— Trecho do documento —

A frequência das IgE antitoxinas estafilocócicas estudadas não mostrou diferenças estatisticamente significativas entre os dois grupos. O mesmo ocorreu com suas dosagens. Nossos resultados são semelhantes qualitativamente, mas distintos quantitativamente, em relação aos estudos de Kowalski et al.,9,10 que observaram dosagens significativamente maiores de IgE antitoxinas estafilocócicas em asmáticos graves. Já em relação aos estudos de Bachert et al.,11,12 nossos resultados foram antagônicos em relação às duas comparações. Essas diferenças, ou seja, a ausência de associações observadas, também podem ser justificadas pelos nossos critérios de exclusão, os quais não foram levados em consideração nos outros estudos, e por características específicas da nossa população, conforme já foi argumentado previamente.
Concluímos que, na população de asmáticos estudada, a presença de anticorpos IgE séricos antitoxinas estafilocócicas TXA, TXB, TXC e TSST foi detectada em 62 pacientes (43,7%) de um grupo de 142, e não houve associação da sua frequência e dosagem com a gravidade clínica da asma. Esses resultados são bastante relevantes, pois este é o primeiro estudo sobre esse tema na América Latina, o qual mostrou resultados distintos, com uma associação "negativa", em relação a estudos europeus prévios.

— Dados em análise —
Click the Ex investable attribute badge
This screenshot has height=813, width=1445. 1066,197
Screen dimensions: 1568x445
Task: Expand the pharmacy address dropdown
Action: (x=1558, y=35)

— Complete o seguinte —
(1) No trecho sobre IgE antitoxinas estafilocócicas na asma, reescreva tudo desde "A frequência das" até "foi argumentado previamente.", trocando "asmáticos graves" por "pacientes graves".
(2) Dê continuidade ao trecho sobre IgE antitoxinas estafilocócicas na asma a partir do ponto em que ele termina.
As entradas não têm nenhuma relação com o trecho.

— Respostas em ordem —
(1)
A frequência das IgE antitoxinas estafilocócicas estudadas não mostrou diferenças estatisticamente significativas entre os dois grupos. O mesmo ocorreu com suas dosagens. Nossos resultados são semelhantes qualitativamente, mas distintos quantitativamente, em relação aos estudos de Kowalski et al.,9,10 que observaram dosagens significativamente maiores de IgE antitoxinas estafilocócicas em pacientes graves. Já em relação aos estudos de Bachert et al.,11,12 nossos resultados foram antagônicos em relação às duas comparações. Essas diferenças, ou seja, a ausência de associações observadas, também podem ser justificadas pelos nossos critérios de exclusão, os quais não foram levados em consideração nos outros estudos, e por características específicas da nossa população, conforme já foi argumentado previamente.

(2)
Como limitações do presente estudo temos que considerar que o mesmo foi realizado em um único centro, em um hospital universitário de nível terciário e em uma única área demográfica do nosso país. O nosso objetivo principal foi avaliar a influência das dosagens de IgE antitoxinas estafilocócicas e sua associação com a gravidade da asma, não sendo este um estudo de prevalência populacional dessa sensibilização em asmáticos e em indivíduos saudáveis da nossa região. Para tal, necessitaríamos de uma casuística muito maior, o que não seria possível em um estudo unicêntrico. Daí, os dois grupos estudados dentro da nossa metodologia foram utilizados um como o controle do outro, sem utilizarmos um terceiro grupo de indivíduos saudáveis.
Novos estudos multicêntricos no Brasil e nos demais países da América Latina são necessários e devem ser realizados para permitir uma estimativa mais representativa e precisa da importância da sensibilização mediada por IgE às toxinas estafilocócicas como um fator agravante da asma, assim como determinar sua prevalência em asmáticos e indivíduos saudáveis. Tais estudos deverão incluir distintamente asmáticos que tenham ou não enfermidades associadas que possam levar a uma maior colonização ou infecção por S. aureus .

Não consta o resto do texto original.